» GOAL OF THE EXERCISE: Copy nothing but the lines from the opening of the entries through the line that contains "831x520 pixels.", exactly as written. Drop the pictures.

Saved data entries

=== Begin Enclosure ===

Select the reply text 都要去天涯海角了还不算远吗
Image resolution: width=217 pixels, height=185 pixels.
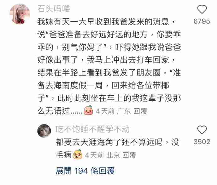109,142
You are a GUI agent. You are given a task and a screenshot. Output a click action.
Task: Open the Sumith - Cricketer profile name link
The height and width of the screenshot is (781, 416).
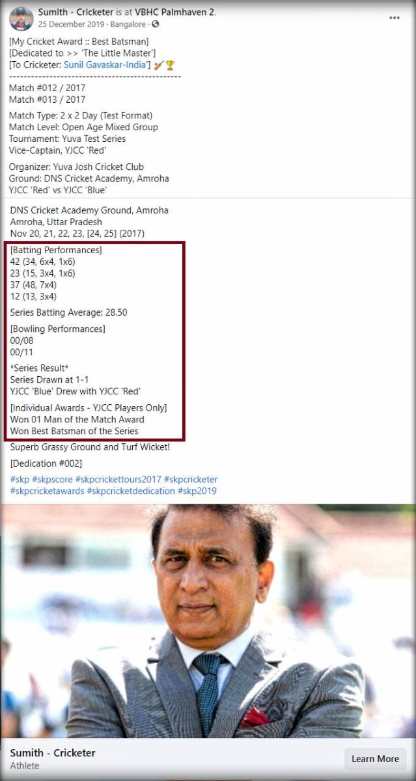[76, 12]
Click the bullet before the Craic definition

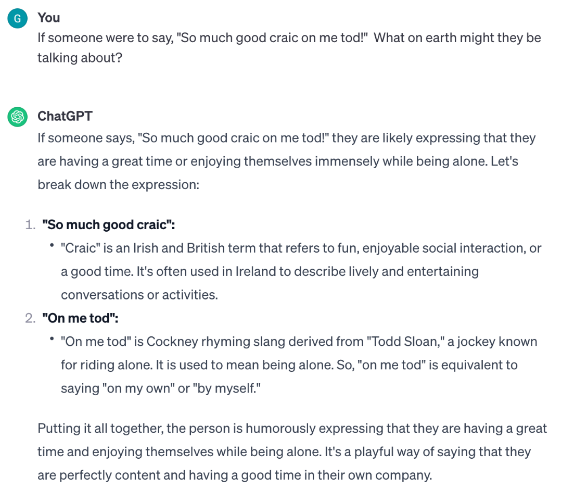point(52,245)
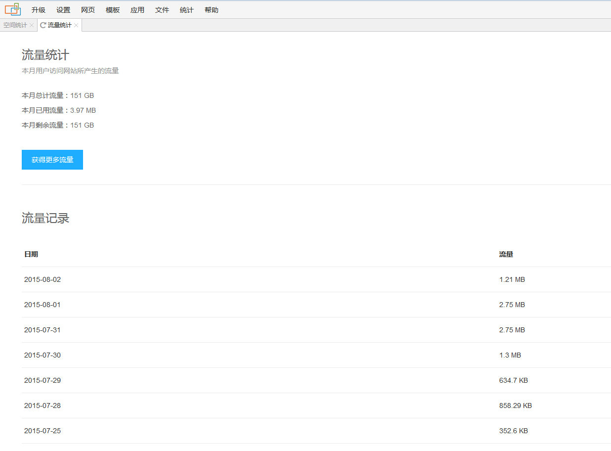Viewport: 611px width, 451px height.
Task: Close the 流量统计 tab
Action: point(76,25)
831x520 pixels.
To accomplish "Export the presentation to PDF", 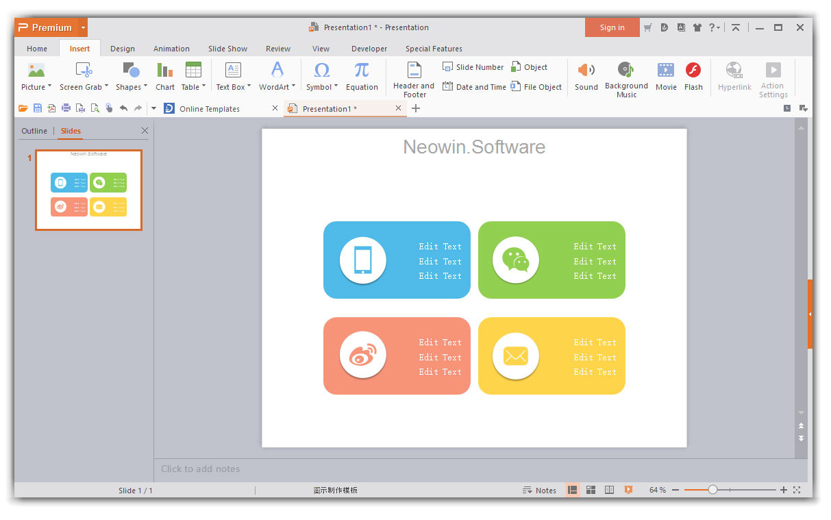I will (x=51, y=108).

=== End Enclosure ===

» COMPLETED TASK:
Select the reply text 都要去天涯海角了还不算远吗
Image resolution: width=217 pixels, height=185 pixels.
109,142
You are a GUI agent. You are given a task and a screenshot. Output a click action.
Task: Open the Sumith - Cricketer profile name link
The height and width of the screenshot is (781, 416).
[76, 12]
Click the bullet before the Craic definition

point(52,245)
Viewport: 611px width, 451px height.
Task: Close the 流量统计 tab
Action: point(76,25)
831x520 pixels.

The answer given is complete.